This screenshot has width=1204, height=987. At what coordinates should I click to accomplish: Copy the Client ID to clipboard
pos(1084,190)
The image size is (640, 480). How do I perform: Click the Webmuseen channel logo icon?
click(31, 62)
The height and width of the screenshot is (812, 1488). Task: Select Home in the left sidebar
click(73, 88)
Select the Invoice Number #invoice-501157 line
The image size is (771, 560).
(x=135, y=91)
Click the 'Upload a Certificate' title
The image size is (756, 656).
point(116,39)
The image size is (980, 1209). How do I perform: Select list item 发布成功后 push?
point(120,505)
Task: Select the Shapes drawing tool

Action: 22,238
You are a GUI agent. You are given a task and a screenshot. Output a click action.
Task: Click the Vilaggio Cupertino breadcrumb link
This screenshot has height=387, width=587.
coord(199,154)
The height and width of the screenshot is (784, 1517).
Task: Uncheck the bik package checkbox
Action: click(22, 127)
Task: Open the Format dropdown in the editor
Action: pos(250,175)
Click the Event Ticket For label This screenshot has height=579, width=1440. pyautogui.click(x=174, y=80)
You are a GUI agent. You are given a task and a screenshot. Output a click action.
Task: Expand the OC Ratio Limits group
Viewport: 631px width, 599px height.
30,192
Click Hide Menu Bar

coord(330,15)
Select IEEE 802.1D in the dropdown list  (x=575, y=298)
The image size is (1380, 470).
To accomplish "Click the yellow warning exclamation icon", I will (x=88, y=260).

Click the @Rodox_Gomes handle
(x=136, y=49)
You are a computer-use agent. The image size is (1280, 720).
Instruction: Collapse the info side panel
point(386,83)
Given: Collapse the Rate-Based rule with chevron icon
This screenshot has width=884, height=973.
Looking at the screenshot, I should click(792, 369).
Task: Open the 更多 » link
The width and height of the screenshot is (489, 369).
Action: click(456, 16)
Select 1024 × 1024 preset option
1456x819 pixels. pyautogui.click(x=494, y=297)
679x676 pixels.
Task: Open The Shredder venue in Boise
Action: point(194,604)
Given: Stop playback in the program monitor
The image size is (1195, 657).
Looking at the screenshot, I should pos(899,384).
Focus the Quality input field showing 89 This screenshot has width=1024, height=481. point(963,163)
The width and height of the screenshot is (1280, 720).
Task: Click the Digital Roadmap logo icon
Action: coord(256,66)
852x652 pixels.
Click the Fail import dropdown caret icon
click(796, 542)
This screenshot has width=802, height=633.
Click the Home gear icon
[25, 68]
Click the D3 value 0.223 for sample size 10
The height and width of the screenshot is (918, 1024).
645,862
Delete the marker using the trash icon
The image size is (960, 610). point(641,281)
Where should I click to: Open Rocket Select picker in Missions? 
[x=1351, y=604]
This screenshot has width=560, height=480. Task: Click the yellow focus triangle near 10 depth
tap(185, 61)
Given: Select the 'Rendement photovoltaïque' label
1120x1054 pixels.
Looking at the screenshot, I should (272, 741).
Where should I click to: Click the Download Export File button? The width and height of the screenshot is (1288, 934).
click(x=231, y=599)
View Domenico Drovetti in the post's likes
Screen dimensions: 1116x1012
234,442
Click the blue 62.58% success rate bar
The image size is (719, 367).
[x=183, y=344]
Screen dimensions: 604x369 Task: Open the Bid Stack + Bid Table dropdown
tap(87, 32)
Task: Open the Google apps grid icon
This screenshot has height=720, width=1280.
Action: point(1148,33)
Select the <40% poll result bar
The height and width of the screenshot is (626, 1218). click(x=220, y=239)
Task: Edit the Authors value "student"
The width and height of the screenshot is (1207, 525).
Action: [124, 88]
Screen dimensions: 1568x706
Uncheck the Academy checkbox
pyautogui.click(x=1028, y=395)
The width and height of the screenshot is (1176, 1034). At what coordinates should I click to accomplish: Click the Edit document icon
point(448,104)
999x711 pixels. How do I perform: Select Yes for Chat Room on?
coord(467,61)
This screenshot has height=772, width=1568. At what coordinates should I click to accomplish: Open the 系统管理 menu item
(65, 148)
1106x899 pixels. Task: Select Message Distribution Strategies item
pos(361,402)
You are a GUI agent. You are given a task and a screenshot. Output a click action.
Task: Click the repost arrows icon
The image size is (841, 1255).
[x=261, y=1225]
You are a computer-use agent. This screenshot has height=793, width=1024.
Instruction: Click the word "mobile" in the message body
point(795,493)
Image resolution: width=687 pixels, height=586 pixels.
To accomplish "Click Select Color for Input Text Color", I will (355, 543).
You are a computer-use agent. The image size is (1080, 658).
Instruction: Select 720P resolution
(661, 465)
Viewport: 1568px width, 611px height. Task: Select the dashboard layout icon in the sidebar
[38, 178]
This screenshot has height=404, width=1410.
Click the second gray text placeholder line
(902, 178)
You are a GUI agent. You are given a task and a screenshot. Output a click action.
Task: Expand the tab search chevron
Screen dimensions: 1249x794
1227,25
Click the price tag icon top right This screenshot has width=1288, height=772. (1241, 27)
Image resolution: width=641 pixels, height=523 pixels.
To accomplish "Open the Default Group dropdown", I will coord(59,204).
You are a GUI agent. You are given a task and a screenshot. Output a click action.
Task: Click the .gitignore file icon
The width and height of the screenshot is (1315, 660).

---

**WORK INSTRUCTIONS**
Rewrite the entries above, replacing every "GUI agent" with "screen agent" and keeping everything else the same.

**EXERCISE ANSWER**
This screenshot has width=1204, height=987. At what coordinates should I click to accomplish: Copy the Client ID to clipboard
pos(1084,190)
The image size is (640, 480). How do I perform: Click the Webmuseen channel logo icon?
click(31, 62)
The height and width of the screenshot is (812, 1488). Task: Select Home in the left sidebar
click(73, 88)
Select the Invoice Number #invoice-501157 line
The image size is (771, 560).
(x=135, y=91)
Click the 'Upload a Certificate' title
The image size is (756, 656).
point(116,39)
The image size is (980, 1209). How do I perform: Select list item 发布成功后 push?
point(120,505)
Task: Select the Shapes drawing tool

Action: 22,238
You are a screen agent. You are given a task and a screenshot. Output a click action.
Task: Click the Vilaggio Cupertino breadcrumb link
This screenshot has height=387, width=587.
coord(199,154)
The height and width of the screenshot is (784, 1517).
Task: Uncheck the bik package checkbox
Action: click(22, 127)
Task: Open the Format dropdown in the editor
Action: pos(250,175)
Click the Event Ticket For label This screenshot has height=579, width=1440. pyautogui.click(x=174, y=80)
You are a screen agent. You are given a task and a screenshot. Output a click action.
Task: Expand the OC Ratio Limits group
Viewport: 631px width, 599px height.
30,192
Click Hide Menu Bar

coord(330,15)
Select IEEE 802.1D in the dropdown list  (x=575, y=298)
The image size is (1380, 470).
To accomplish "Click the yellow warning exclamation icon", I will (x=88, y=260).

Click the @Rodox_Gomes handle
(x=136, y=49)
You are a computer-use agent. The image size is (1280, 720).
Instruction: Collapse the info side panel
point(386,83)
Given: Collapse the Rate-Based rule with chevron icon
This screenshot has width=884, height=973.
Looking at the screenshot, I should click(792, 369).
Task: Open the 更多 » link
The width and height of the screenshot is (489, 369).
Action: click(456, 16)
Select 1024 × 1024 preset option
1456x819 pixels. pyautogui.click(x=494, y=297)
679x676 pixels.
Task: Open The Shredder venue in Boise
Action: point(194,604)
Given: Stop playback in the program monitor
The image size is (1195, 657).
Looking at the screenshot, I should pos(899,384).
Focus the Quality input field showing 89 This screenshot has width=1024, height=481. point(963,163)
The width and height of the screenshot is (1280, 720).
Task: Click the Digital Roadmap logo icon
Action: coord(256,66)
852x652 pixels.
Click the Fail import dropdown caret icon
click(796, 542)
This screenshot has width=802, height=633.
Click the Home gear icon
[25, 68]
Click the D3 value 0.223 for sample size 10
The height and width of the screenshot is (918, 1024).
645,862
Delete the marker using the trash icon
The image size is (960, 610). point(641,281)
Where should I click to: Open Rocket Select picker in Missions? 
[x=1351, y=604]
This screenshot has width=560, height=480. Task: Click the yellow focus triangle near 10 depth
tap(185, 61)
Given: Select the 'Rendement photovoltaïque' label
1120x1054 pixels.
Looking at the screenshot, I should (272, 741).
Where should I click to: Click the Download Export File button? The width and height of the screenshot is (1288, 934).
click(x=231, y=599)
View Domenico Drovetti in the post's likes
Screen dimensions: 1116x1012
234,442
Click the blue 62.58% success rate bar
The image size is (719, 367).
[x=183, y=344]
Screen dimensions: 604x369 Task: Open the Bid Stack + Bid Table dropdown
tap(87, 32)
Task: Open the Google apps grid icon
This screenshot has height=720, width=1280.
Action: point(1148,33)
Select the <40% poll result bar
The height and width of the screenshot is (626, 1218). click(x=220, y=239)
Task: Edit the Authors value "student"
The width and height of the screenshot is (1207, 525).
Action: [124, 88]
Screen dimensions: 1568x706
Uncheck the Academy checkbox
pyautogui.click(x=1028, y=395)
The width and height of the screenshot is (1176, 1034). At what coordinates should I click to accomplish: Click the Edit document icon
point(448,104)
999x711 pixels. How do I perform: Select Yes for Chat Room on?
coord(467,61)
This screenshot has height=772, width=1568. At what coordinates should I click to accomplish: Open the 系统管理 menu item
(65, 148)
1106x899 pixels. Task: Select Message Distribution Strategies item
pos(361,402)
You are a screen agent. You are given a task and a screenshot. Output a click action.
Task: Click the repost arrows icon
The image size is (841, 1255).
[x=261, y=1225]
You are a computer-use agent. This screenshot has height=793, width=1024.
Instruction: Click the word "mobile" in the message body
point(795,493)
Image resolution: width=687 pixels, height=586 pixels.
To accomplish "Click Select Color for Input Text Color", I will (355, 543).
You are a computer-use agent. The image size is (1080, 658).
Instruction: Select 720P resolution
(661, 465)
Viewport: 1568px width, 611px height. Task: Select the dashboard layout icon in the sidebar
[38, 178]
This screenshot has height=404, width=1410.
Click the second gray text placeholder line
(902, 178)
You are a screen agent. You are given a task and a screenshot. Output a click action.
Task: Expand the tab search chevron
Screen dimensions: 1249x794
1227,25
Click the price tag icon top right This screenshot has width=1288, height=772. (1241, 27)
Image resolution: width=641 pixels, height=523 pixels.
To accomplish "Open the Default Group dropdown", I will coord(59,204).
You are a screen agent. You are given a task and a screenshot. Output a click action.
Task: Click the .gitignore file icon
The width and height of the screenshot is (1315, 660).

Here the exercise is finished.